• **ABOUT THIS TASK**:
Within the material below, locate the line with "This screenshot has height=364, width=492." and the line with "Given: Select Application Pools in the tree", then return those two lines and all lines between them, exactly as written.
ENTRIES PROVIDED START
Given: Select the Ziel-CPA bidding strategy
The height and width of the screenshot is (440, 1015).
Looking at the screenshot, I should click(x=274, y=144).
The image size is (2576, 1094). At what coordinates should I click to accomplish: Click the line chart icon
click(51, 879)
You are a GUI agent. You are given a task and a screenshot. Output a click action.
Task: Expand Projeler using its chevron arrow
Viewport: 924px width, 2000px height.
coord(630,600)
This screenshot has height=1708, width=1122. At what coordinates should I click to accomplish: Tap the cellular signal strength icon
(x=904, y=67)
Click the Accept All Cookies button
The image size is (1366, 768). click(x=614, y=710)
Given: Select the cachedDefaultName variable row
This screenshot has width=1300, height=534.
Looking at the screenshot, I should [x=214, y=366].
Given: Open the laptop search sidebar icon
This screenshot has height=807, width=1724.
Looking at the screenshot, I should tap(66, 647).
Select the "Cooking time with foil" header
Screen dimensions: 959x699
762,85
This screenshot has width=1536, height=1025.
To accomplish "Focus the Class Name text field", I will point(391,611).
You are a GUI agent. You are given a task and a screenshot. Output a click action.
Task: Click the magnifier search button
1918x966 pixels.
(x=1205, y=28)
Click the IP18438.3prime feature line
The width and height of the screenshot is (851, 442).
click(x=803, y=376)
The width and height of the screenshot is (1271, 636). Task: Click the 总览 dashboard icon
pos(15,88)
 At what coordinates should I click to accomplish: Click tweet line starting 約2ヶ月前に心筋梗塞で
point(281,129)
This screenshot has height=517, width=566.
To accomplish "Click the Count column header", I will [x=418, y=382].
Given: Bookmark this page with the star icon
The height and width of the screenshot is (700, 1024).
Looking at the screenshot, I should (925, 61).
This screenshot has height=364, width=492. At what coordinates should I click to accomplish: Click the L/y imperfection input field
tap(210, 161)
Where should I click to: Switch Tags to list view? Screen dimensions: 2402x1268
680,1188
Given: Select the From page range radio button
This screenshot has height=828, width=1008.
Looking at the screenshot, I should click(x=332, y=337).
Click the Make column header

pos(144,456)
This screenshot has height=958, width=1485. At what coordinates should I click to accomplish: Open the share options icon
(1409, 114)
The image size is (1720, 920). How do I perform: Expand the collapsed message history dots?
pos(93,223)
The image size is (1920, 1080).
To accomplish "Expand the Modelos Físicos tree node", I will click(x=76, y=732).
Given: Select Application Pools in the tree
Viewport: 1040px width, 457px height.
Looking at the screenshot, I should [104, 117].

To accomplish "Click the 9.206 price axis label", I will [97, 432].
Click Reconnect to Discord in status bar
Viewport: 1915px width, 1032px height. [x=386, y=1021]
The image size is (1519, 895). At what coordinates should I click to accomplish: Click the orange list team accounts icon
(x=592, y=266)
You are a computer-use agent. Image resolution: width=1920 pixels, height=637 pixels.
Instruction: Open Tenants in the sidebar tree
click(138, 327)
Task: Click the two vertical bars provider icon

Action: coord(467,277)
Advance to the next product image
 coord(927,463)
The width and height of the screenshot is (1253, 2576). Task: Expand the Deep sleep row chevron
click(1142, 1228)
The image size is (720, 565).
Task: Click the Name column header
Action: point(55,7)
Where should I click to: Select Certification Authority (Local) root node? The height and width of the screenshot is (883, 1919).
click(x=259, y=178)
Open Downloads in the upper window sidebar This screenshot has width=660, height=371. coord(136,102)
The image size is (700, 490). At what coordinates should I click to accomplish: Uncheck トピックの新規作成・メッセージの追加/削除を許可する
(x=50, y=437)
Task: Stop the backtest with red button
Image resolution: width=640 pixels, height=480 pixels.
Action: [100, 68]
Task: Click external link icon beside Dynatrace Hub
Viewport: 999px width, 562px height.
ENTRIES PROVIDED END
• **RESULT BELOW**:
This screenshot has height=364, width=492. At what coordinates should I click to accomplish: Click the L/y imperfection input field
tap(210, 161)
Where should I click to: Switch Tags to list view? Screen dimensions: 2402x1268
680,1188
Given: Select the From page range radio button
This screenshot has height=828, width=1008.
Looking at the screenshot, I should click(x=332, y=337).
Click the Make column header

pos(144,456)
This screenshot has height=958, width=1485. At what coordinates should I click to accomplish: Open the share options icon
(1409, 114)
The image size is (1720, 920). How do I perform: Expand the collapsed message history dots?
pos(93,223)
The image size is (1920, 1080).
To accomplish "Expand the Modelos Físicos tree node", I will click(x=76, y=732).
Given: Select Application Pools in the tree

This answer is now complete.